Can you quote the whole listing below word for word, leaving out the pictures?

────

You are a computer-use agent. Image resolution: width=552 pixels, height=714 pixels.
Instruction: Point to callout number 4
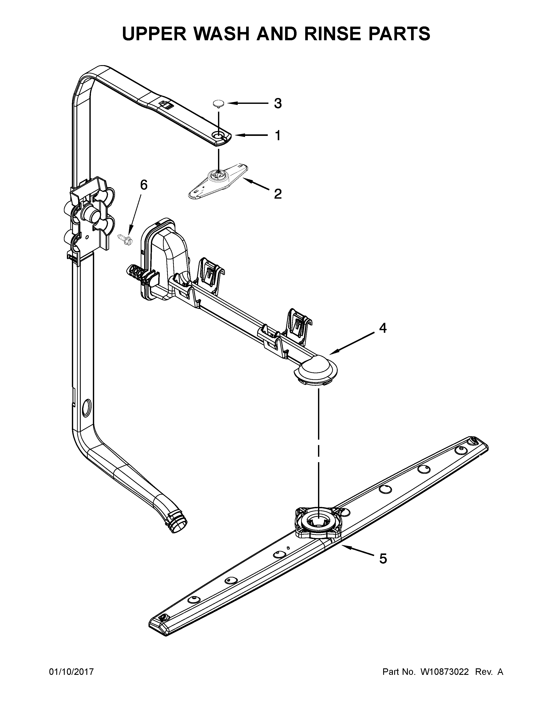(x=383, y=328)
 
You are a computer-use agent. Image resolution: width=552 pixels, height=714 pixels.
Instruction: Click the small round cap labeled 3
(x=217, y=104)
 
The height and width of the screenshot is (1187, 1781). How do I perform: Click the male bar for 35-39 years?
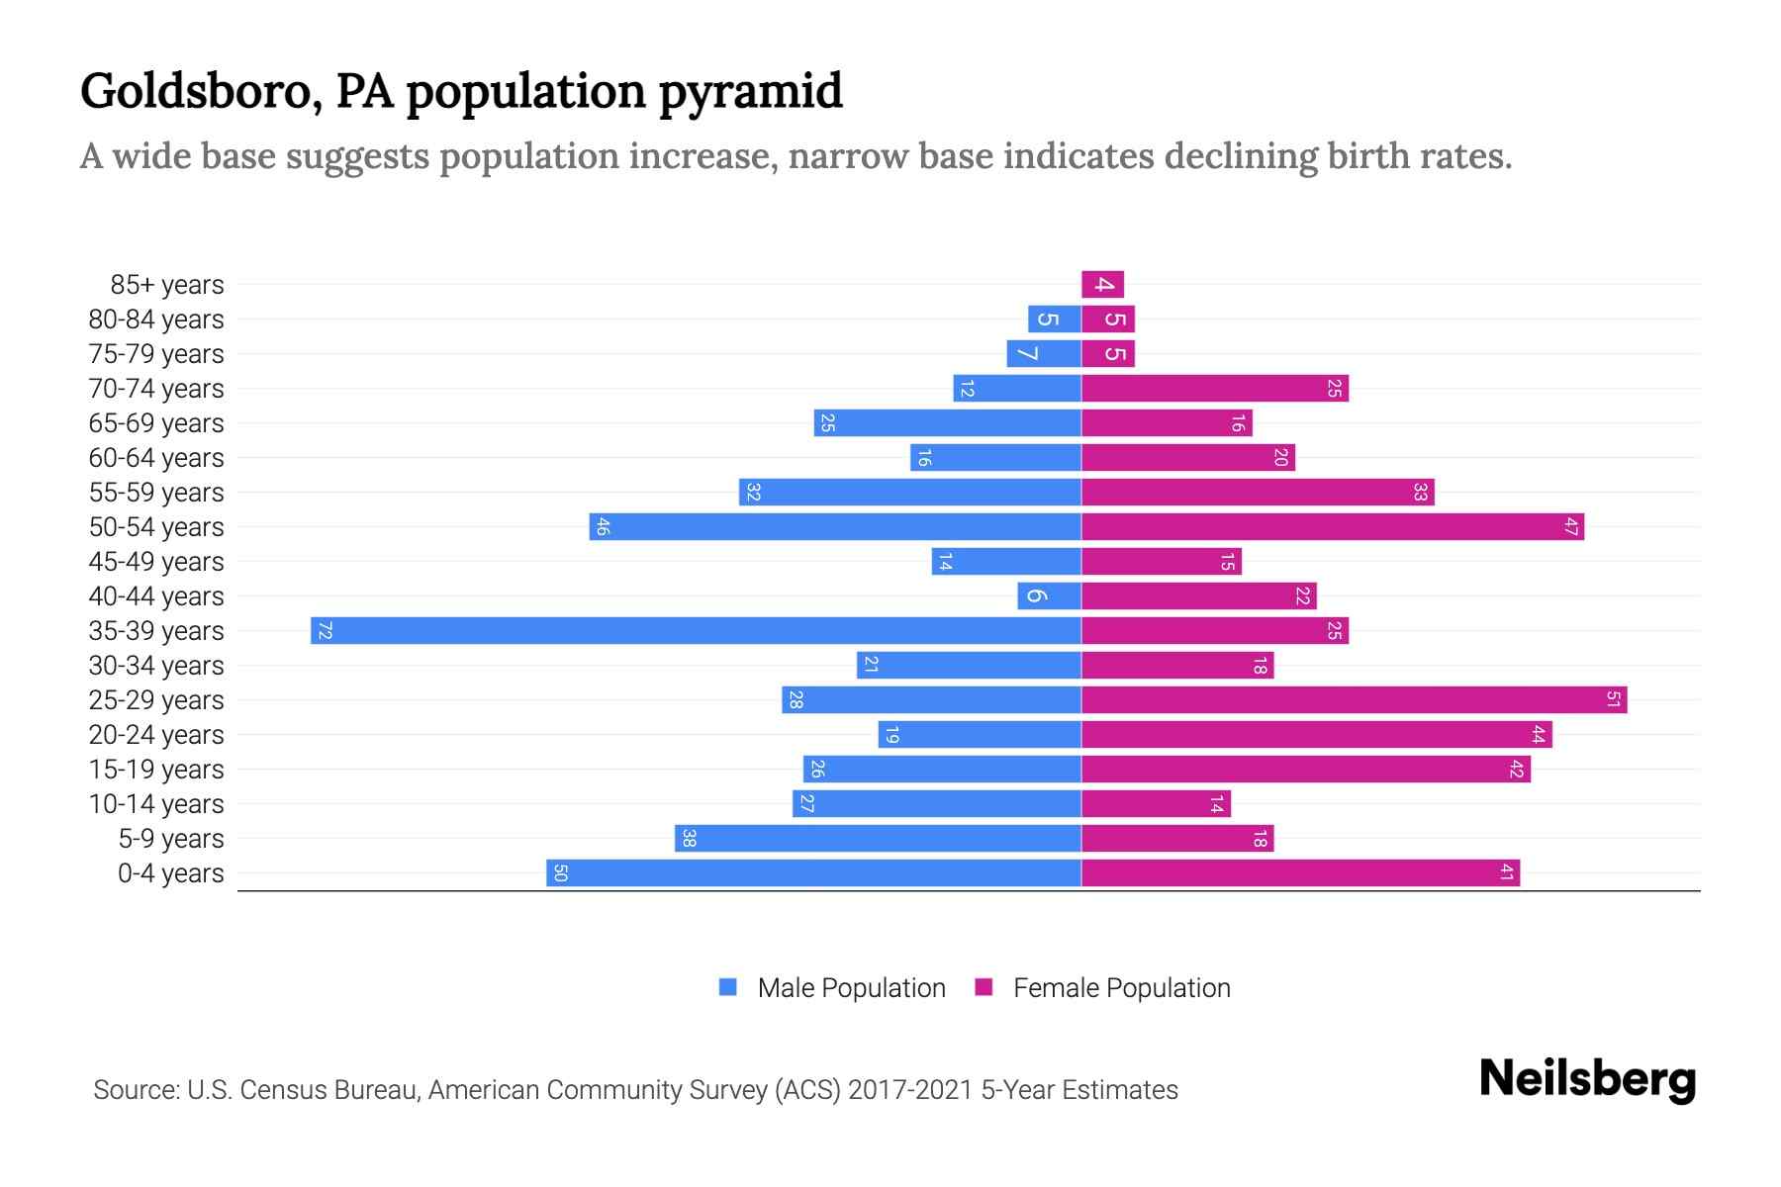[696, 631]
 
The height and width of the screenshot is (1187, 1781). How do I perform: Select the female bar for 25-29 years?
[1354, 700]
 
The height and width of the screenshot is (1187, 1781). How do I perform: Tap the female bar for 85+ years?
[1102, 285]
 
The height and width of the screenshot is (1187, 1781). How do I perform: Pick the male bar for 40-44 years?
[1049, 596]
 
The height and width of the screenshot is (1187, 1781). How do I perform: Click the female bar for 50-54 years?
[1332, 527]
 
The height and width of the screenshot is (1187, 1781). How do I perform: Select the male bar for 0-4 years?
[813, 873]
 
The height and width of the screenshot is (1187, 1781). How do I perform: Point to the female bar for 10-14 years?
[1156, 804]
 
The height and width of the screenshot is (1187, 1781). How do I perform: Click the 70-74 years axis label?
[156, 389]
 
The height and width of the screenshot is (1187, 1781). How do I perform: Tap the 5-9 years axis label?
[170, 839]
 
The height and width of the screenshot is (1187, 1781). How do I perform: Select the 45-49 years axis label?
[156, 562]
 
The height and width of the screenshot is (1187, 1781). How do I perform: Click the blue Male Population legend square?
[728, 987]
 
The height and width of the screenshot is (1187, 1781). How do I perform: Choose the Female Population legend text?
[1121, 988]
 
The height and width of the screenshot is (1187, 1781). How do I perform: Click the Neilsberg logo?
[1587, 1079]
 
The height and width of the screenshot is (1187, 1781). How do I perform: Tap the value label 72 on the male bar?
[325, 631]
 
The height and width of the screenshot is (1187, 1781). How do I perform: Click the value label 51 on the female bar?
[1613, 700]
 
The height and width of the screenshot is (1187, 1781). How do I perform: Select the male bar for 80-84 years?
[1054, 320]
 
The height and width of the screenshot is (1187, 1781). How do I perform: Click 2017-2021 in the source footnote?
[910, 1090]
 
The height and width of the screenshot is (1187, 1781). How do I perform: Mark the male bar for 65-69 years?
[947, 423]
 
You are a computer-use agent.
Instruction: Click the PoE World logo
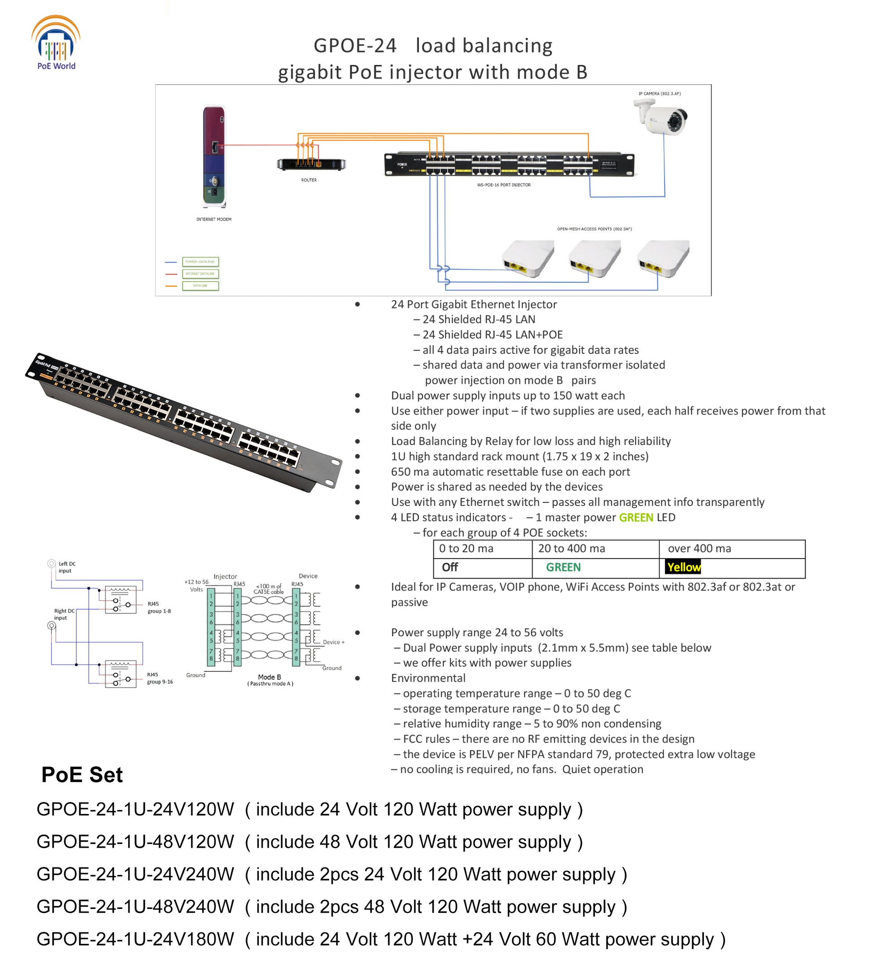(x=56, y=43)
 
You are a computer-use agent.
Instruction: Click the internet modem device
(x=214, y=156)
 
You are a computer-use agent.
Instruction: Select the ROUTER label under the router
(x=309, y=181)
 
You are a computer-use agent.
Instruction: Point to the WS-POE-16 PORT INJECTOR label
(x=504, y=185)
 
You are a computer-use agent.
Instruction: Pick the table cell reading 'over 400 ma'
(x=699, y=549)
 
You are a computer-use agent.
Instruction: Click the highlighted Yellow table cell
(x=683, y=568)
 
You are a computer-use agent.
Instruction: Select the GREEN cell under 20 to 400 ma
(x=563, y=568)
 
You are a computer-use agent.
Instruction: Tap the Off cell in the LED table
(x=449, y=568)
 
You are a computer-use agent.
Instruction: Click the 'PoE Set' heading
(x=82, y=775)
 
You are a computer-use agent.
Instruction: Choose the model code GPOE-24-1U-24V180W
(x=135, y=939)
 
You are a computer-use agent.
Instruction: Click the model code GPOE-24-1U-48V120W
(x=135, y=841)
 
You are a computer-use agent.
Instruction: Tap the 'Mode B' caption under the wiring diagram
(x=269, y=677)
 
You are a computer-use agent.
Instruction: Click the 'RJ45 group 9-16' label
(x=160, y=678)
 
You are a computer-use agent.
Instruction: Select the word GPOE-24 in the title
(x=355, y=46)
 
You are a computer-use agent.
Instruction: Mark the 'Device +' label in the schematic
(x=333, y=642)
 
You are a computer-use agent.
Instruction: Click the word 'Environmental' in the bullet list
(x=428, y=678)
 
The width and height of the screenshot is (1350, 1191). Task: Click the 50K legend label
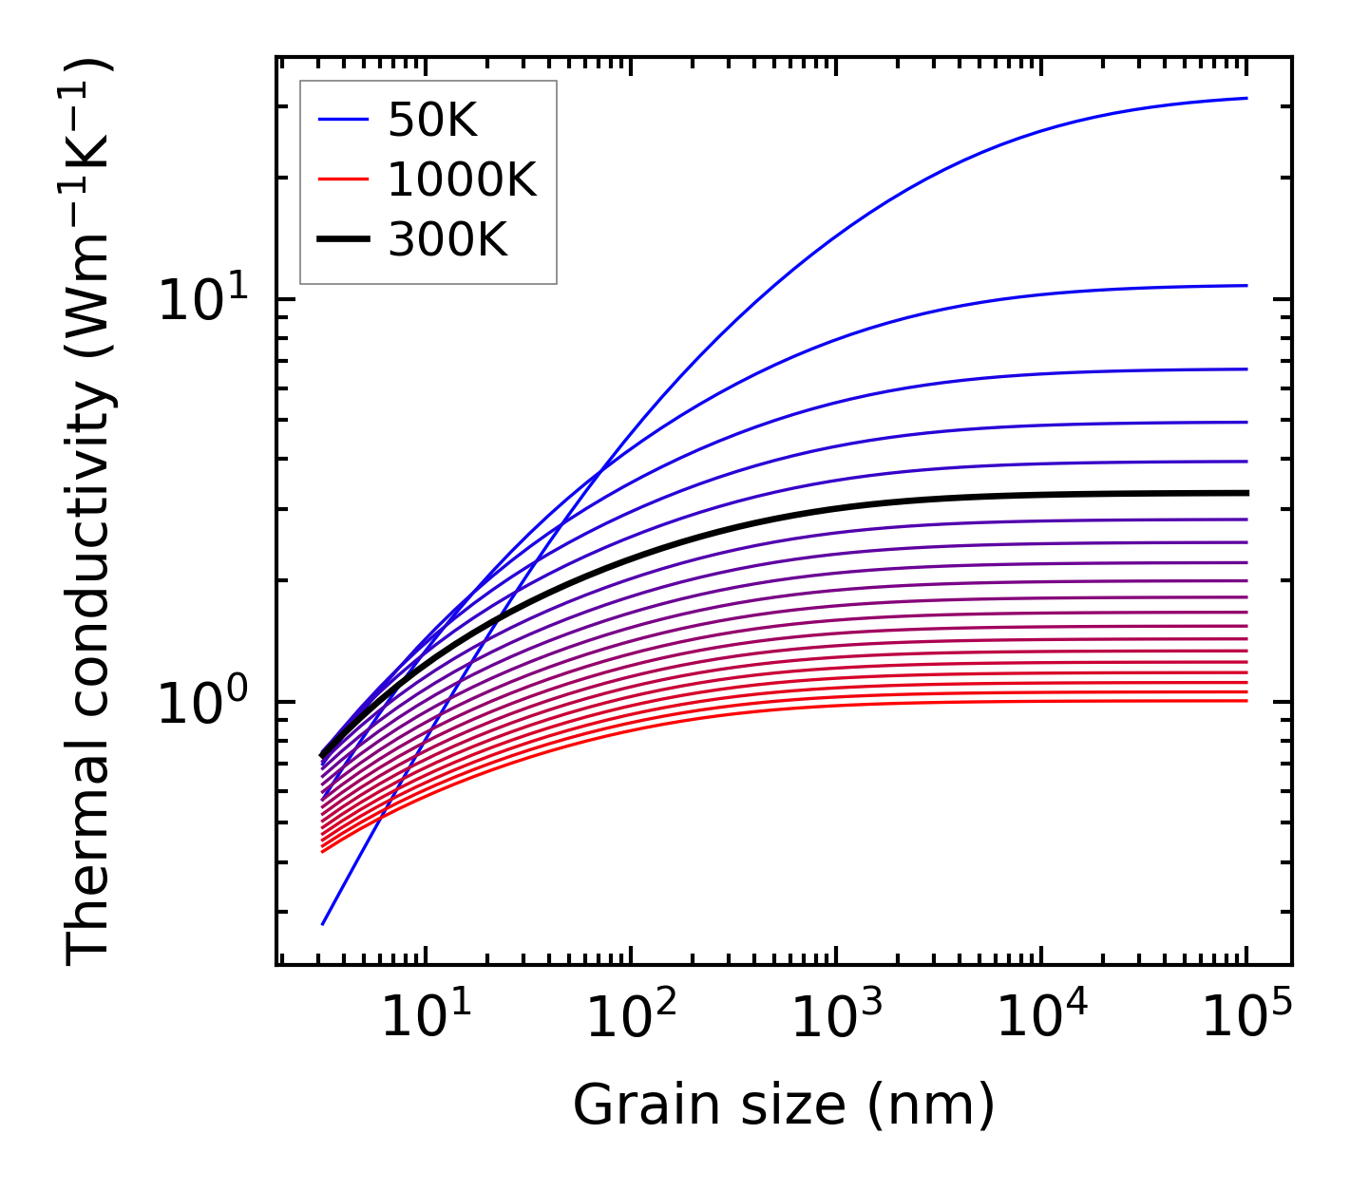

────

◆ **Result of the exercise**:
You are a computer-use agent. Image resolution: width=552 pixels, height=714 pixels.
Instruction: Point to callout number 4
(x=383, y=328)
 
You are a computer-use agent. Image resolution: width=552 pixels, height=714 pixels.
Instruction: Click the small round cap labeled 3
(x=217, y=104)
 
The height and width of the screenshot is (1187, 1781). How do I perform: Click the male bar for 35-39 years?
[696, 631]
 
The height and width of the screenshot is (1187, 1781). How do I perform: Select the female bar for 25-29 years?
[1354, 700]
 
The height and width of the screenshot is (1187, 1781). How do I perform: Tap the female bar for 85+ years?
[1102, 285]
 
The height and width of the screenshot is (1187, 1781). How do I perform: Pick the male bar for 40-44 years?
[1049, 596]
 
The height and width of the screenshot is (1187, 1781). How do I perform: Click the female bar for 50-54 years?
[1332, 527]
 
The height and width of the screenshot is (1187, 1781). How do I perform: Select the male bar for 0-4 years?
[813, 873]
 
The height and width of the screenshot is (1187, 1781). How do I perform: Point to the female bar for 10-14 years?
[1156, 804]
 
The height and width of the screenshot is (1187, 1781). How do I perform: Click the 70-74 years axis label?
[156, 389]
 
The height and width of the screenshot is (1187, 1781). How do I perform: Tap the 5-9 years axis label?
[170, 839]
 
The height and width of the screenshot is (1187, 1781). How do I perform: Select the 45-49 years axis label?
[156, 562]
 
The height and width of the screenshot is (1187, 1781). How do I perform: Click the blue Male Population legend square?
[728, 987]
 
The height and width of the screenshot is (1187, 1781). How do I perform: Choose the Female Population legend text?
[1121, 988]
 
The height and width of the screenshot is (1187, 1781). How do I perform: Click the Neilsberg logo?
[1587, 1079]
 
The height and width of the screenshot is (1187, 1781). How do I perform: Tap the value label 72 on the male bar?
[325, 631]
 
The height and width of the screenshot is (1187, 1781). How do I perform: Click the value label 51 on the female bar?
[1613, 700]
 
The height and width of the screenshot is (1187, 1781). How do I perform: Select the male bar for 80-84 years?
[1054, 320]
 
The height and width of the screenshot is (1187, 1781). How do I perform: Click 2017-2021 in the source footnote?
[910, 1090]
 
The height and width of the screenshot is (1187, 1781). How do I perform: Mark the male bar for 65-69 years?
[947, 423]
 
You are a computer-use agent.
Instruction: Click the PoE World logo
(x=56, y=43)
 
You are a computer-use agent.
Instruction: Click the internet modem device
(x=214, y=156)
 
You are a computer-use agent.
Instruction: Select the ROUTER label under the router
(x=309, y=181)
 
You are a computer-use agent.
Instruction: Point to the WS-POE-16 PORT INJECTOR label
(x=504, y=185)
 
You are a computer-use agent.
Instruction: Pick the table cell reading 'over 400 ma'
(x=699, y=549)
 
You are a computer-use agent.
Instruction: Click the highlighted Yellow table cell
(x=683, y=568)
 
You are a computer-use agent.
Instruction: Select the GREEN cell under 20 to 400 ma
(x=563, y=568)
 
You are a computer-use agent.
Instruction: Tap the Off cell in the LED table
(x=449, y=568)
 
You are a computer-use agent.
Instruction: Click the 'PoE Set' heading
(x=82, y=775)
 
You are a computer-use agent.
Instruction: Choose the model code GPOE-24-1U-24V180W
(x=135, y=939)
 
You are a computer-use agent.
Instruction: Click the model code GPOE-24-1U-48V120W
(x=135, y=841)
 
You are a computer-use agent.
Instruction: Tap the 'Mode B' caption under the wiring diagram
(x=269, y=677)
 
You are a computer-use agent.
Instruction: Click the 'RJ45 group 9-16' label
(x=160, y=678)
 
You are a computer-use agent.
Instruction: Select the word GPOE-24 in the title
(x=355, y=46)
 
You are a computer-use agent.
Instruction: Mark the 'Device +' label in the schematic
(x=333, y=642)
 
You are a computer-use agent.
Instruction: Click the word 'Environmental' in the bullet list
(x=428, y=678)
 
The width and height of the screenshot is (1350, 1191). Task: Click the 50K legend label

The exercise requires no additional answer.